Intestinal glucose metabolism revisited

It is long known that the gut can contribute to the control of glucose homeostasis via its high glucose utilization capacity. Recently, a novel function in intestinal glucose metabolism (gluconeogenesis) was described. The intestine notably contributes to about 20-25% of total endogenous glucose production during fasting. More importantly, intestinal gluconeogenesis is capable of regulating energy homeostasis through a communication with the brain. The periportal neural system senses glucose (produced by intestinal gluconeogenesis) in the portal vein walls, which sends a signal to the brain to modulate hunger sensations and whole body glucose homeostasis.
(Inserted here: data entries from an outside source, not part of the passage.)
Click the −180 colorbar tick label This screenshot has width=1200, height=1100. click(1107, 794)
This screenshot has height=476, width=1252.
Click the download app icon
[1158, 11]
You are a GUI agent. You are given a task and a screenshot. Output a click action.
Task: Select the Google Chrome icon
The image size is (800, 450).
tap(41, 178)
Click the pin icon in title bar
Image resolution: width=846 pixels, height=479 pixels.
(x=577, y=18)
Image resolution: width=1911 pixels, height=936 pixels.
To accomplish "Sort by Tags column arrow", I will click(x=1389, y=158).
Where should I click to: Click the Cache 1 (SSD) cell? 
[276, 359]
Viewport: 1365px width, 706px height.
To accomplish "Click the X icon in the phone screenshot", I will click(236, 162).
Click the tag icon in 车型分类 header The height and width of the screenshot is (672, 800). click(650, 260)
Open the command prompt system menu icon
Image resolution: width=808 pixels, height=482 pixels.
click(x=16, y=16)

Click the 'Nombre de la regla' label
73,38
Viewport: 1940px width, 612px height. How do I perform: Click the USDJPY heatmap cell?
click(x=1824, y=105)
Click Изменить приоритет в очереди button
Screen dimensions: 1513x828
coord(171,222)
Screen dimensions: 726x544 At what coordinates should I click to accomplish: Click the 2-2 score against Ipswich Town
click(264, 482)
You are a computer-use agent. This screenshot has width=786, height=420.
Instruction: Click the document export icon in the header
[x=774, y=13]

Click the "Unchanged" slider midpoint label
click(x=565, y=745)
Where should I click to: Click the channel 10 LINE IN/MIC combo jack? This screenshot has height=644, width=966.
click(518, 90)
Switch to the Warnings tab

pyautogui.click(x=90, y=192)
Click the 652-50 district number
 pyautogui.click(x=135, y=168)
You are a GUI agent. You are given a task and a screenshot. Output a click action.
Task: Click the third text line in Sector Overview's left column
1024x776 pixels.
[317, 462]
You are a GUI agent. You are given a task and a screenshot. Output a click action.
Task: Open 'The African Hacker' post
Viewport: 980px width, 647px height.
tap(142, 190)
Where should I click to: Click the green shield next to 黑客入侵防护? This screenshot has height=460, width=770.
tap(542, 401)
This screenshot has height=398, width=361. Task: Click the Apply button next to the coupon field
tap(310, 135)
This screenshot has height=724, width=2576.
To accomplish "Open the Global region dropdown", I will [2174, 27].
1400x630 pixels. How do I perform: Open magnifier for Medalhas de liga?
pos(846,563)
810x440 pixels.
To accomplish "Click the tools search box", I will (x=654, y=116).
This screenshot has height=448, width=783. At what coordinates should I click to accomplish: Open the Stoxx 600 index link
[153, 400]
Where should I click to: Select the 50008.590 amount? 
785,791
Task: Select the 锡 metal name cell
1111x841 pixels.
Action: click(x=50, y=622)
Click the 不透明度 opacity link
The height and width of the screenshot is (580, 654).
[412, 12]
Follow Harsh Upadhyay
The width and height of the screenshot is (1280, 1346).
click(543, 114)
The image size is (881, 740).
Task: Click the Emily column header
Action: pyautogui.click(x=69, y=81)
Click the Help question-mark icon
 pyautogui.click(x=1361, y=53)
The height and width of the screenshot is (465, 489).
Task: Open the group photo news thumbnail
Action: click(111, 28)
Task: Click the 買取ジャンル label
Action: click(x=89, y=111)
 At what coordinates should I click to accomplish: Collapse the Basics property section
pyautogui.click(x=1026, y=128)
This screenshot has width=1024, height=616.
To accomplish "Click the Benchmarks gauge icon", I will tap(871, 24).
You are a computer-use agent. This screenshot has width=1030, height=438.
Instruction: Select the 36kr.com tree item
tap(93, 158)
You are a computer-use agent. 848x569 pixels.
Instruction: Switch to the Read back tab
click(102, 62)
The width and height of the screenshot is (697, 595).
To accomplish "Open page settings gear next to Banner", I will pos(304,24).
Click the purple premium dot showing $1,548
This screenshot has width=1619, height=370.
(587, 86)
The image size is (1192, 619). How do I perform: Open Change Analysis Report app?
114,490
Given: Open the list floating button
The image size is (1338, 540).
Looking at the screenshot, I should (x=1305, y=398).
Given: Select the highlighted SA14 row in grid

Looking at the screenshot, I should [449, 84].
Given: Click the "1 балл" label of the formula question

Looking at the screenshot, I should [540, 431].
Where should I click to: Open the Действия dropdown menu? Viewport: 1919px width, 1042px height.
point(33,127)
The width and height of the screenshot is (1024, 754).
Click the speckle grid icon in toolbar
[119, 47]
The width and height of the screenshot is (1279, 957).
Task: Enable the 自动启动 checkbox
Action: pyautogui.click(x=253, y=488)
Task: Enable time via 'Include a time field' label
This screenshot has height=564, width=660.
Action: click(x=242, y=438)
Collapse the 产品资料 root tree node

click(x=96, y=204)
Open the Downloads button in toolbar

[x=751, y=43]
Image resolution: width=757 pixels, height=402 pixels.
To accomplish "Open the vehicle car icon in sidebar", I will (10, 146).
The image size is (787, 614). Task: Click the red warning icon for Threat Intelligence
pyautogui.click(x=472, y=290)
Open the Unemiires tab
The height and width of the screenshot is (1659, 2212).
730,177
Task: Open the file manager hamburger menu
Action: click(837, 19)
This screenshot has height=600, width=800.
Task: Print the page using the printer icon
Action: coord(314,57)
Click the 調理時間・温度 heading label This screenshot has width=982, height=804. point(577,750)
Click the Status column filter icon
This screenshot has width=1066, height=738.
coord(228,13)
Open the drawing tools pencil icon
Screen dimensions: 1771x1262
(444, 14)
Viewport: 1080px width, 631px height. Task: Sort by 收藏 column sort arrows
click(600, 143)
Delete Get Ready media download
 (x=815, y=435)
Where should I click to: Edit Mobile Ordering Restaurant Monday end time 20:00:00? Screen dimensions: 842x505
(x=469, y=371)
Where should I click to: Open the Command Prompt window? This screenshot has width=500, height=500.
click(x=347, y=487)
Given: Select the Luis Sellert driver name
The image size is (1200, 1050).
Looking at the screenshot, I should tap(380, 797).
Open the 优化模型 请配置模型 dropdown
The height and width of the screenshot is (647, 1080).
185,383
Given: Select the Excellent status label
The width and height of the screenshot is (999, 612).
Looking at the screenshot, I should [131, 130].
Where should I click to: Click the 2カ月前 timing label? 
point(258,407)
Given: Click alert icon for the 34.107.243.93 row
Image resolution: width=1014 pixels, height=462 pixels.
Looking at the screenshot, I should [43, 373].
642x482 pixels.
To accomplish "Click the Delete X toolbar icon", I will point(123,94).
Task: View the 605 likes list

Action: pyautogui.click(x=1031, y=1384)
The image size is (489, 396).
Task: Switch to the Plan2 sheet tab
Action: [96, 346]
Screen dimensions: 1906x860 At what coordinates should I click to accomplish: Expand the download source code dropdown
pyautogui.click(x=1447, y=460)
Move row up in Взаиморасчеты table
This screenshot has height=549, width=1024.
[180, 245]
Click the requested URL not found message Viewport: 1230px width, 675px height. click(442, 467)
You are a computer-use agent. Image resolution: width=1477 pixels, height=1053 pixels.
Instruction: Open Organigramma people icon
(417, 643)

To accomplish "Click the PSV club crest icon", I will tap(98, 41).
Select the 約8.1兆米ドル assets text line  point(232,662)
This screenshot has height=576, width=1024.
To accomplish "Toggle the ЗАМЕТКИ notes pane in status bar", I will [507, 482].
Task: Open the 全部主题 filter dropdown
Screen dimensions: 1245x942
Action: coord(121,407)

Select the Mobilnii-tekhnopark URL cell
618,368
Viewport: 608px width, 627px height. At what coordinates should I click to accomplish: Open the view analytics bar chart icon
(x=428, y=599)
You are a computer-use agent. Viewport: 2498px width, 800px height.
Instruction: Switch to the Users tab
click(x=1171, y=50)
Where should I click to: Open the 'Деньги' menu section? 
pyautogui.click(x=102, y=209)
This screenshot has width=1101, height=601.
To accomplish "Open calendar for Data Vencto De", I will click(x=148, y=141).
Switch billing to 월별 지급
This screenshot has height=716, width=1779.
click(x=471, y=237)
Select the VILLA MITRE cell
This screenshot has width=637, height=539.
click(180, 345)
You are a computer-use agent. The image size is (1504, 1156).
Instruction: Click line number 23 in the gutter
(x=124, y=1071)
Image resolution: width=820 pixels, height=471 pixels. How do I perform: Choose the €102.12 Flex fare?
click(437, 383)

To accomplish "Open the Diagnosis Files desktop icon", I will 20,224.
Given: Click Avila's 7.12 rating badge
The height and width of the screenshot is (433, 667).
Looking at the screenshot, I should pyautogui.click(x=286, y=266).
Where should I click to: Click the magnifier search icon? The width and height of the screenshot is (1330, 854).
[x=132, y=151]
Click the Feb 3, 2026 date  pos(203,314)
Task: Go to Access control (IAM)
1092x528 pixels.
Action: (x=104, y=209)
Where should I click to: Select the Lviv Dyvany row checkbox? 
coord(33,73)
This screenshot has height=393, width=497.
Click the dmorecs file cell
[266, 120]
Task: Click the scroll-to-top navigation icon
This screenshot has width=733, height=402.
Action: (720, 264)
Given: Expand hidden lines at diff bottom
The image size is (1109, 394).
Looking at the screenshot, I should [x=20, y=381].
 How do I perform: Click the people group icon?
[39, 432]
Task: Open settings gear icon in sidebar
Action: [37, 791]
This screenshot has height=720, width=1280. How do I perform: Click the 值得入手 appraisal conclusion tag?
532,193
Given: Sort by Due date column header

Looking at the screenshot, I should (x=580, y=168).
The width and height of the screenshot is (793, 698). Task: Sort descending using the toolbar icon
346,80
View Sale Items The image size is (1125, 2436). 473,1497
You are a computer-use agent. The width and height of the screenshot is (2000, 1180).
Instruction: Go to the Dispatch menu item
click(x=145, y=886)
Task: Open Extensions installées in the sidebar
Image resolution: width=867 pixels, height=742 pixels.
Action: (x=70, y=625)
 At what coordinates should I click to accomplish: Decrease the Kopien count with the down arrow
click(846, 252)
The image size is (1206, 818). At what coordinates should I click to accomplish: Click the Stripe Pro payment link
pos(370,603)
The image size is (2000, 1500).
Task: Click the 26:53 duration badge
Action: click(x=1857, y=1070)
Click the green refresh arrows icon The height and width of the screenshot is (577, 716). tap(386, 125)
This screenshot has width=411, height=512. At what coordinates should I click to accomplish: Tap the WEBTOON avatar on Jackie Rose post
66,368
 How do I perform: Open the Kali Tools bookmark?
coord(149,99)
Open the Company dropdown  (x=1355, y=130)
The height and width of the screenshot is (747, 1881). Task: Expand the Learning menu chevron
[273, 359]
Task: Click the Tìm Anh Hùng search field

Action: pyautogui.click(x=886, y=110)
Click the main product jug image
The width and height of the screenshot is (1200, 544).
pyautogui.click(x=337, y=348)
Relating to the mechanism of glucose sensing, the role of the glucose receptor SGLT3 has been strongly suggested. Moreover, dietary proteins mobilize intestinal gluconeogenesis as a mandatory link between their detection in the portal vein and their effect of satiety. In the same manner, dietary soluble fibers exert their anti-obesity and anti-diabetic effects via the induction of intestinal gluconeogenesis. FFAR3 is a key neural receptor involved in the specific sensing of propionate to activate a gut-brain reflex arc triggering the induction of the gut gluconeogenic function. Lastly, intestinal gluconeogenesis might also be involved in the rapid metabolic improvements induced by gastric bypass surgeries of obesity.